Thanks for wanting to help make N2O better.

If you’re a developer who wants to work on N2O, we’re happy to add you as a collaborator on the private repo. Just reach out and tell us a bit about what you’d like to work on (a bug, a feature, or an area you know well):

We’ll grant you access and help you get set up. Contributors are credited, and your work carries over when N2O goes fully open-source.

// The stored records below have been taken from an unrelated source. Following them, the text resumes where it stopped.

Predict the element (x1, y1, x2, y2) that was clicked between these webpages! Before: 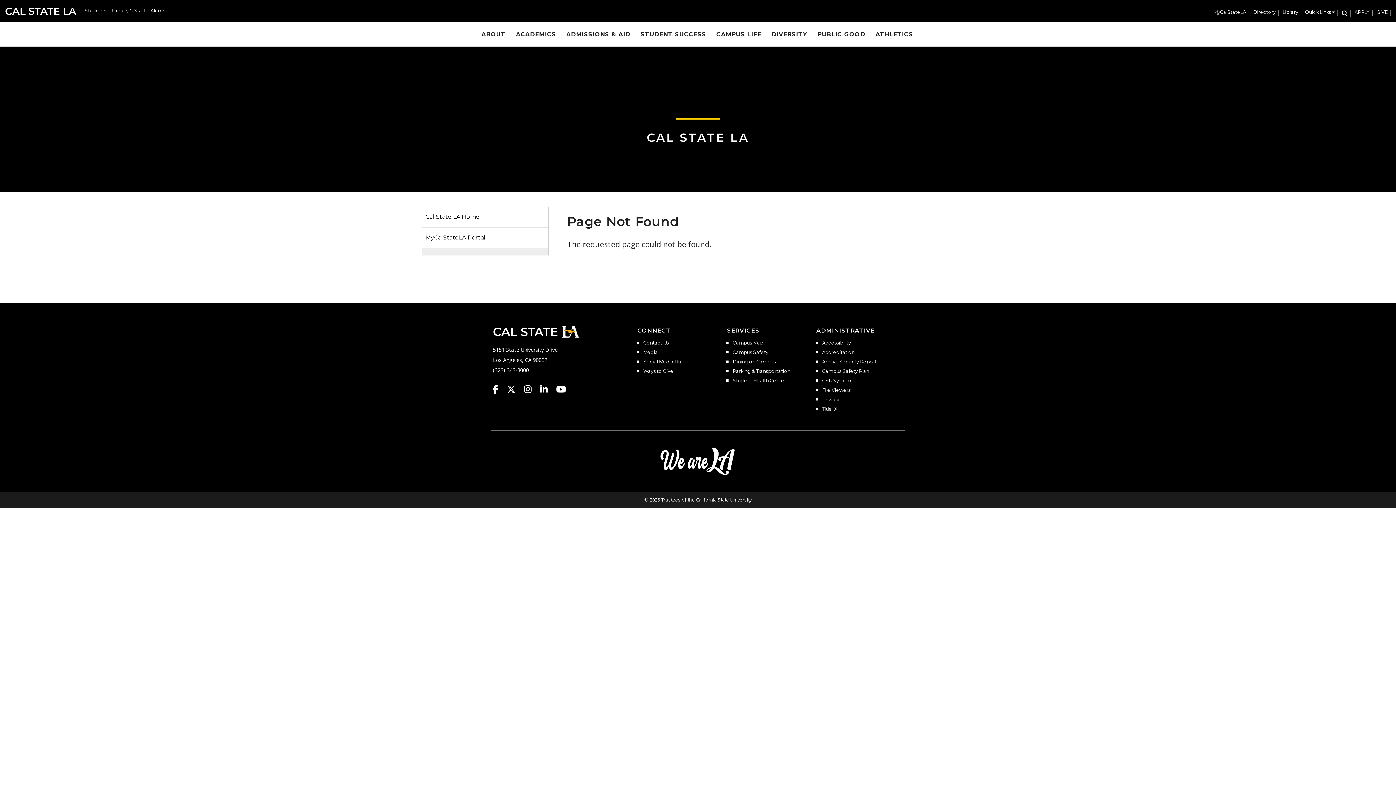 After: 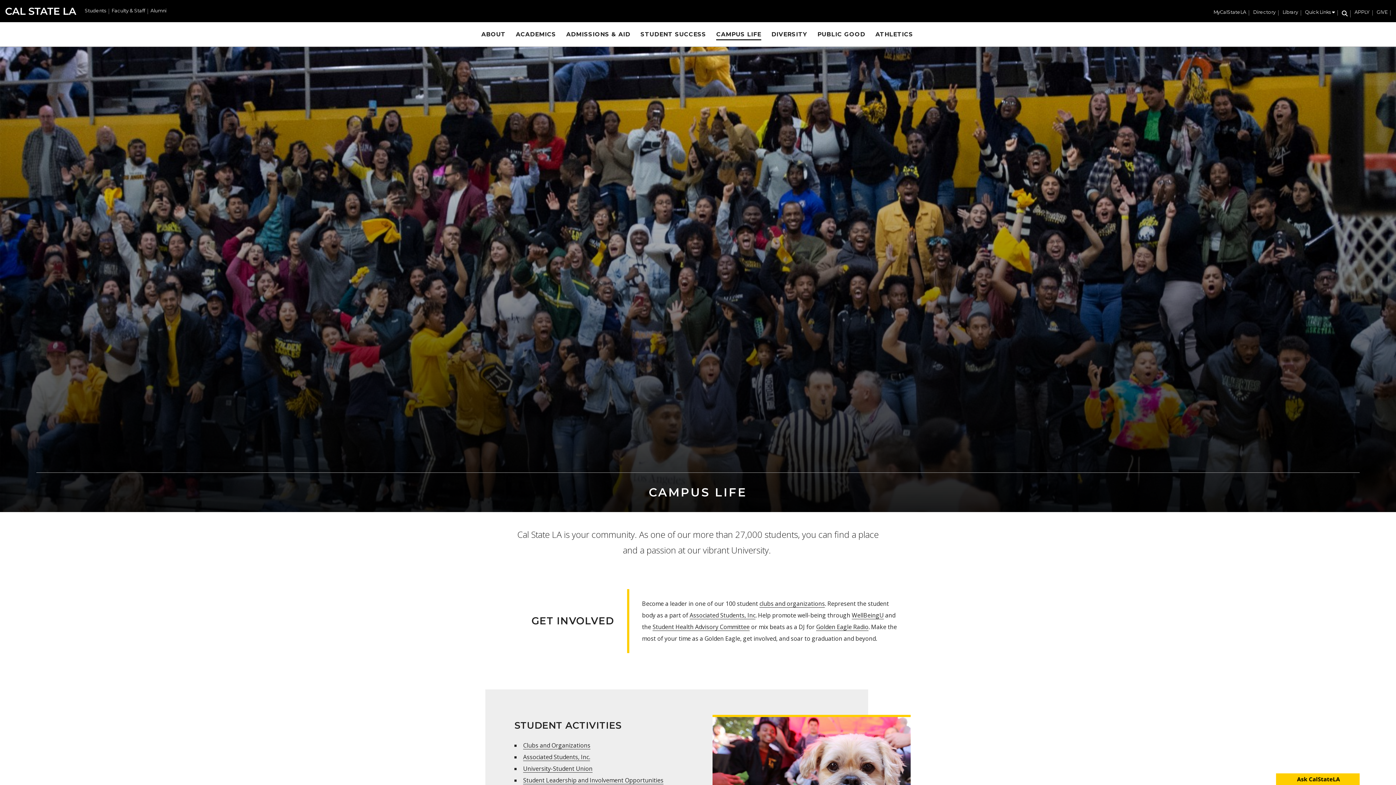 Action: bbox: (716, 28, 761, 40) label: CAMPUS LIFEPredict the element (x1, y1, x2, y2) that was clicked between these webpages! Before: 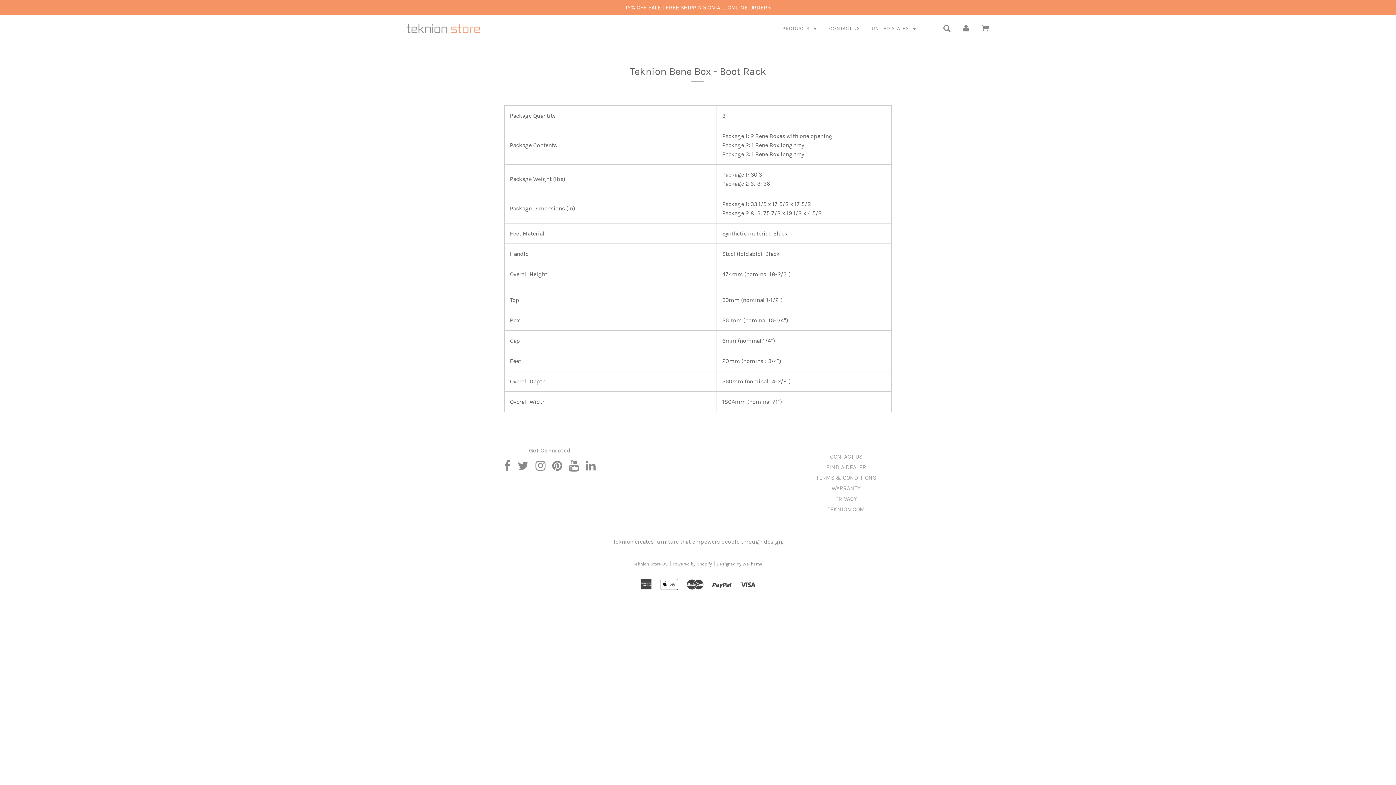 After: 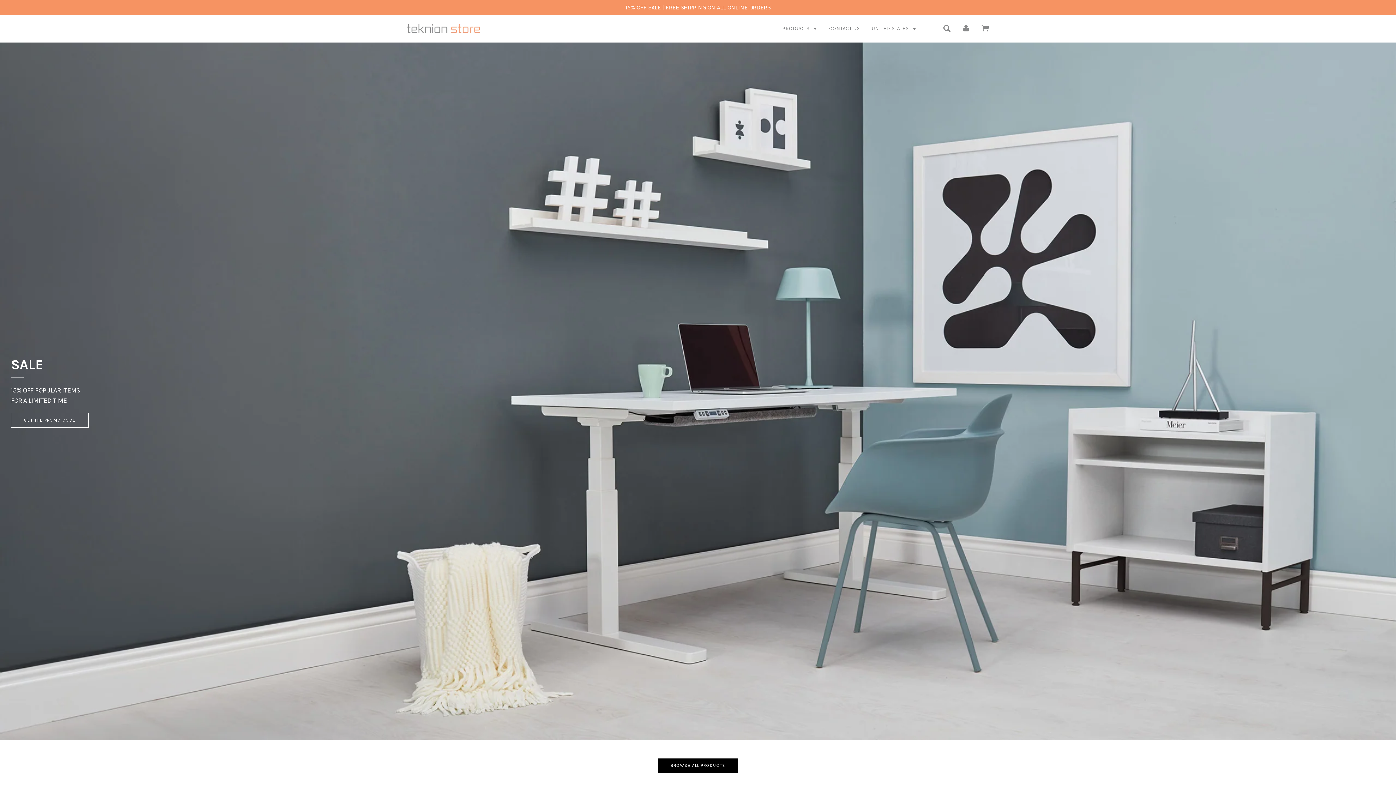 Action: bbox: (407, 24, 480, 33)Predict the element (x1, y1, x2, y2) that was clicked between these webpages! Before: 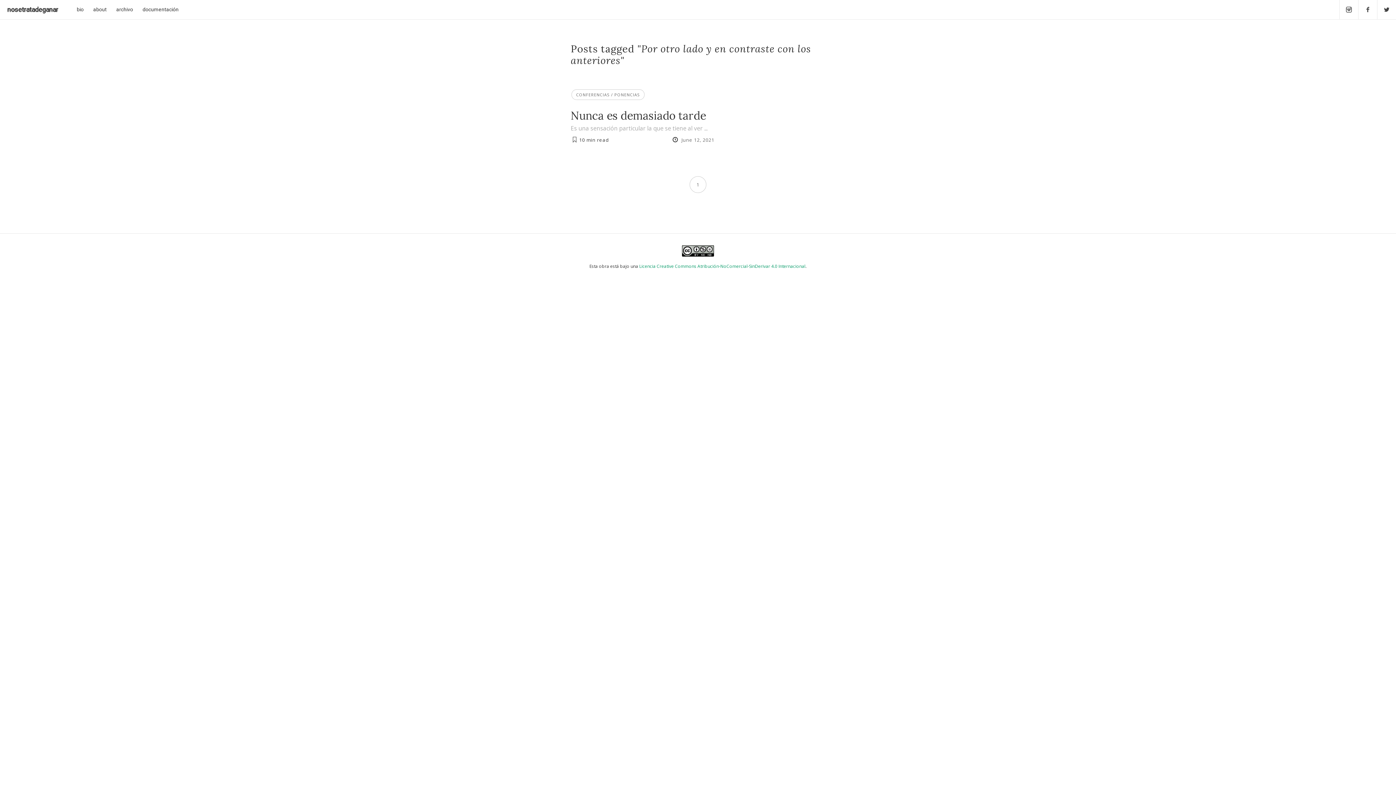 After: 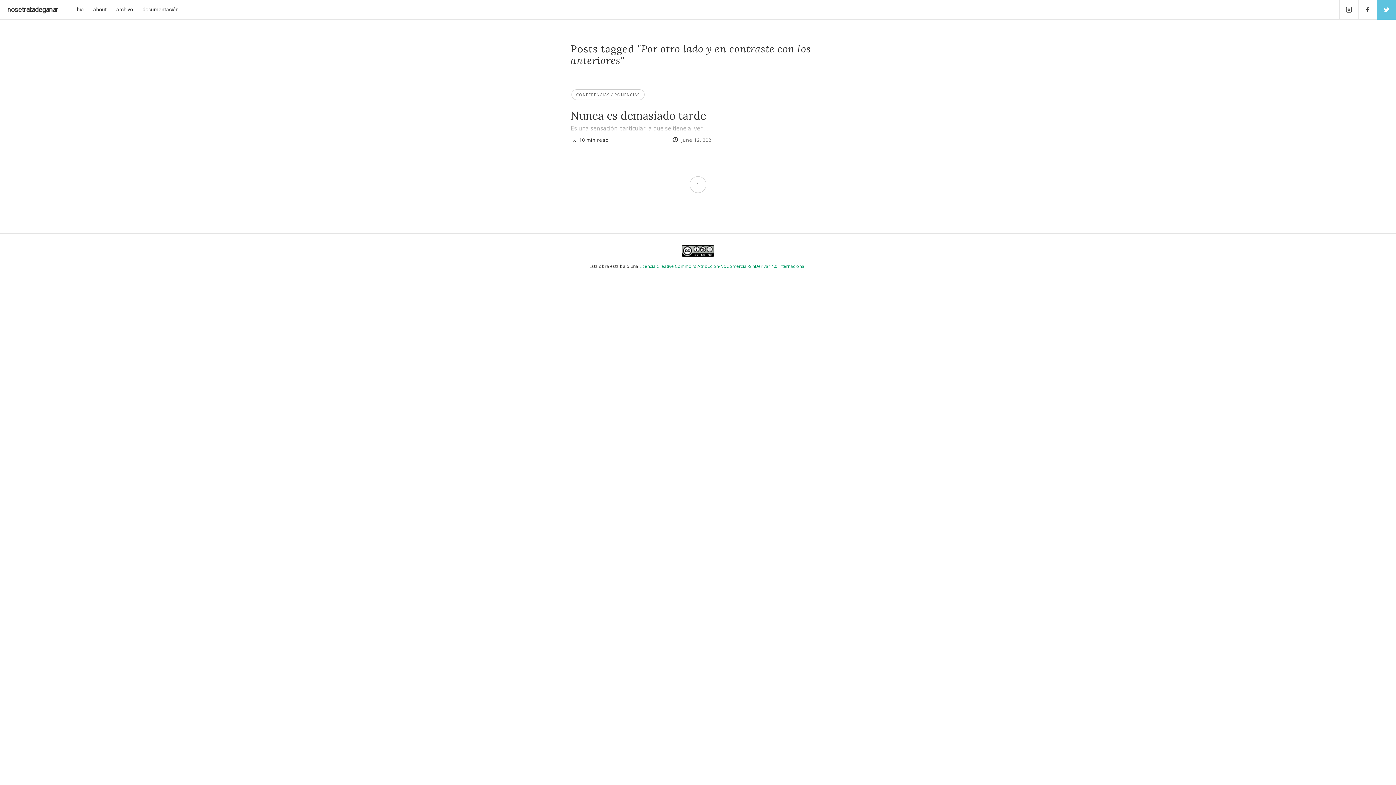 Action: bbox: (1377, 0, 1396, 19)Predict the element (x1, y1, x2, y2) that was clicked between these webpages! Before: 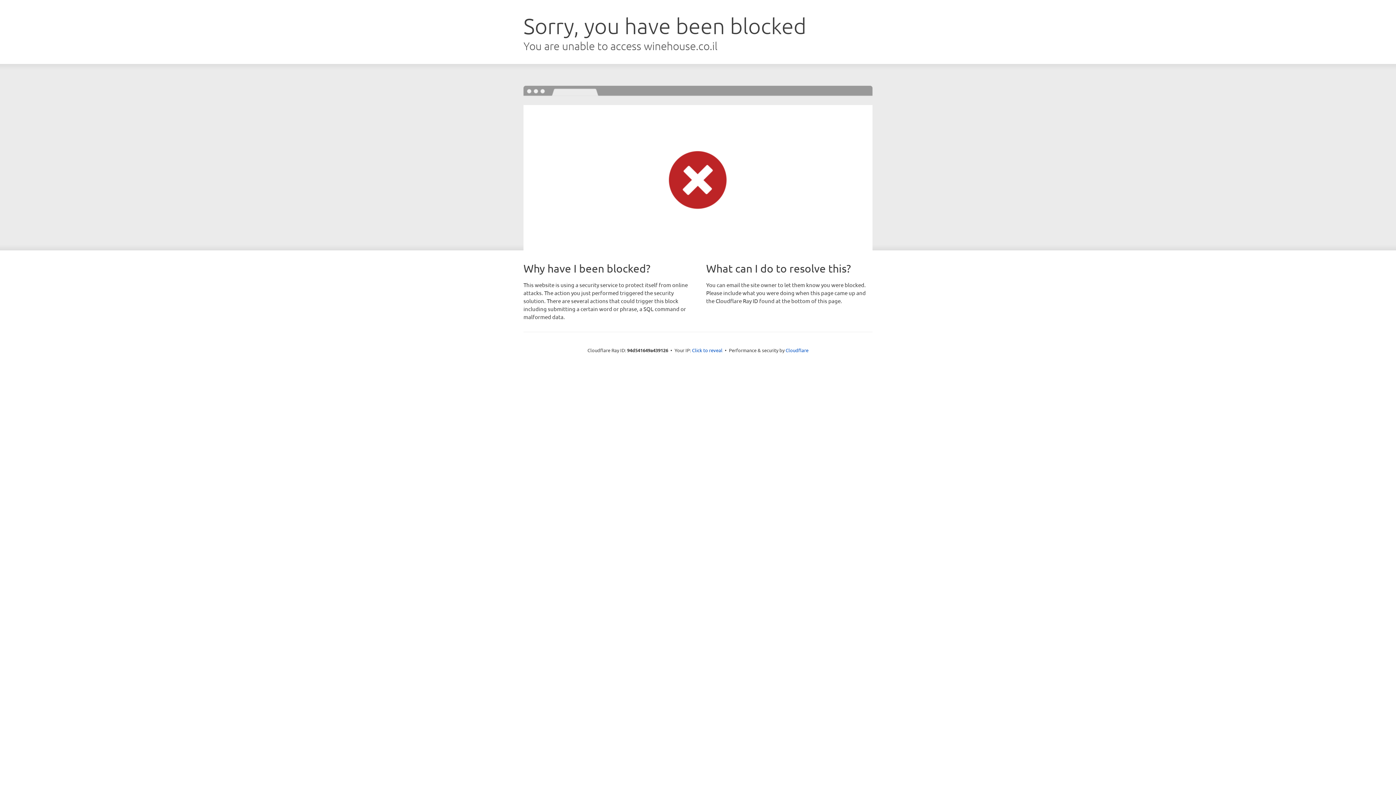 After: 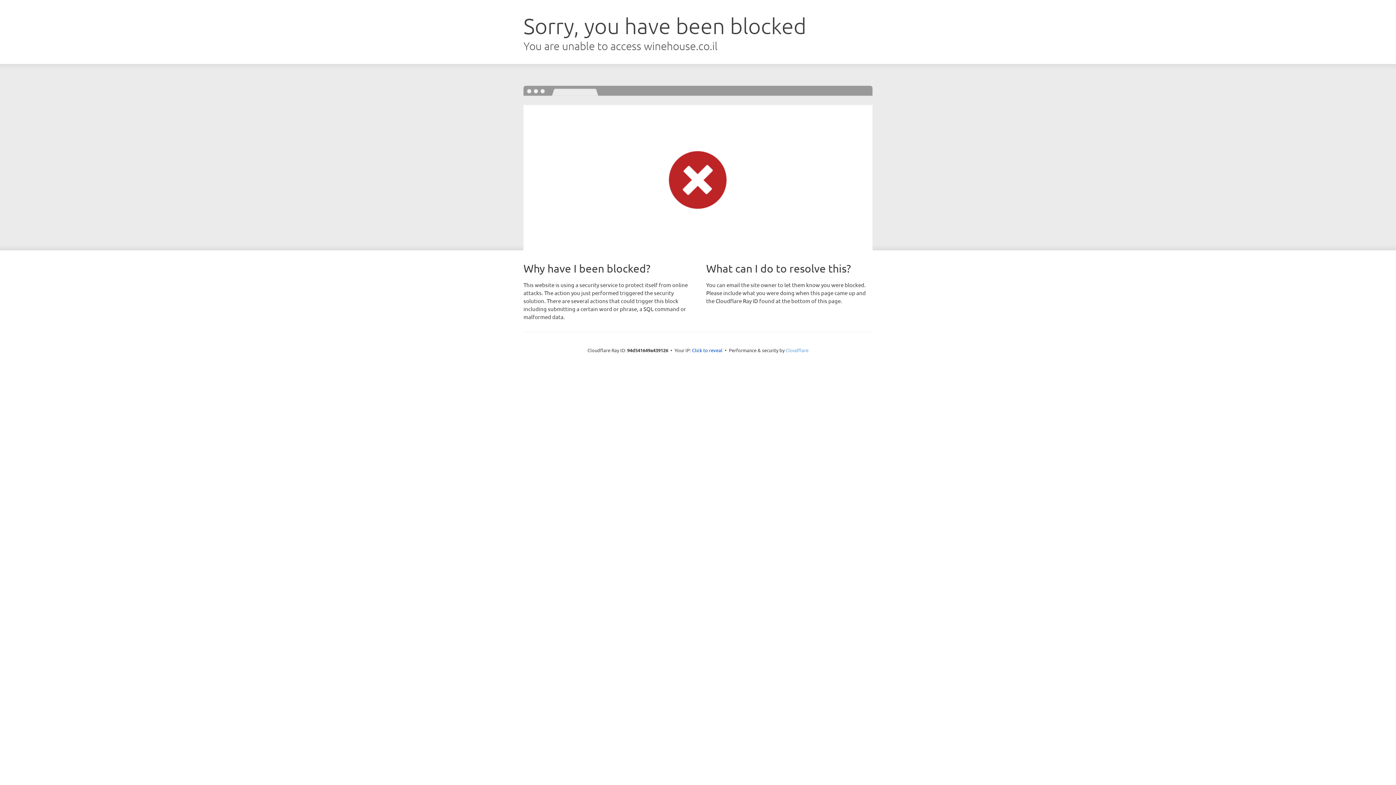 Action: bbox: (785, 347, 808, 353) label: Cloudflare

Anyone can help right now, no access needed:

  • Report bugs with clear reproduction steps. Open an issue.
  • Request features or share feedback. We read every issue.
  • Test on macOS and Linux and tell us what breaks.
  • Spread the word - a review or a mention goes a long way for a small project.
  • Cross-platform testing (especially macOS and Linux)
  • Performance for large vaults (1000+ pages)
  • Additional Notion block-type support
  • Documentation improvements
Terminal window
npm install # install dependencies
npm run dev # watch mode (hot reload)
npm test # run tests
npm run lint:fix # fix lint issues
  • TypeScript strict mode - no any in core code.
  • ESLint + Prettier - run npm run lint:fix and npm run format.
  • JSDoc on public APIs. Keep it simple; don’t over-engineer.

Conventional commits: type(scope): description. Types: feat, fix, docs, refactor, test, chore, perf.

N2O uses an intermediate document format that decouples the Notion and Obsidian adapters, so neither side knows about the other:

Notion API -> NotionParser -> N2ODocument -> ObsidianBuilder -> Markdown
Markdown -> ObsidianParser -> N2ODocument -> NotionPusher -> Notion API
  • Notion and Obsidian adapters are independent; they only share models.
  • Use requestUrl from Obsidian for HTTP (never fetch or axios).
  • Use processFrontMatter() for YAML changes.

N2O will be released under the MIT License when it’s open-sourced. By contributing you agree your contributions will be licensed under MIT.